(DOCUMENT EXCERPT begins)

Oscar Flórez-Vargas, Michael Bramhall, Harry Noyes, Sheena Cruickshank, Robert Stevens, and Andy Brass. The quality of methods reporting in parasitology experiments. PLoS ONE, 9(7):e101131, July 2014.


Oscar has worked for 10 years on the immunogenetics of Chagas disease, which is caused by one of the Trypanosoma parasites. Oscar wished to do some meta-analyses by collecting together various results from ‘omics experiments. He came with one issue of apparently contradictory results – Some papers say that the Th17 immune response, T regulatory cells and Nitric Oxide may be critical to infection and others say that they are not. Our first instinct is to go to the methods used in apparently similar experiments to see if differences in the methods could explain the apparent contradiction; the methods should tell us whether these results can be reasonably compared. Unfortunately the methods of the papers involved don’t give enough information for us to know what’s going on (details of the papers are in Oscar’s article). If we are to compare results from different experiments, we have to base that comparison on the methods by which the data were produced. In a broader context, method lets us judge the validity of the results presented and should enable the results in a paper to be reproduced by other scientists.

(DOCUMENT EXCERPT ends)
(DATA EXCERPTS begins)

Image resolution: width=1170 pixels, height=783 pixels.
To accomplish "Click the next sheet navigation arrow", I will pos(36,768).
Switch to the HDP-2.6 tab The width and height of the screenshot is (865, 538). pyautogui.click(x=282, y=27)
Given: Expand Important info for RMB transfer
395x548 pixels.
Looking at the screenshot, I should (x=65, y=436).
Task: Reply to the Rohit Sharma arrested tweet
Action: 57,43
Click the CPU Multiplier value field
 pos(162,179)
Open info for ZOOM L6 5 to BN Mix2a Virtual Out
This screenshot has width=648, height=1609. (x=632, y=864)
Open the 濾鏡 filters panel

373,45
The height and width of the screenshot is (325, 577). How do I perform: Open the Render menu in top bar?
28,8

(DATA EXCERPTS ends)

» BRIEF
Decide whether each statement below agrees with the methods-reporting passage. Answer yes or no for each, and quote the words of the passage that decide it.
(a) Oscar has spent ten years working on the immunogenetics of Chagas disease.
(b) Chagas disease is caused by a bacterium.
(c) The methods of the papers involved gave enough information to explain the apparent contradiction.

» TASK OUTPUT
(a) Yes: "Oscar has worked for 10 years on the immunogenetics of Chagas disease"
(b) No: "which is caused by one of the Trypanosoma parasites"
(c) No: "Unfortunately the methods of the papers involved don’t give enough information for us to know what’s going on"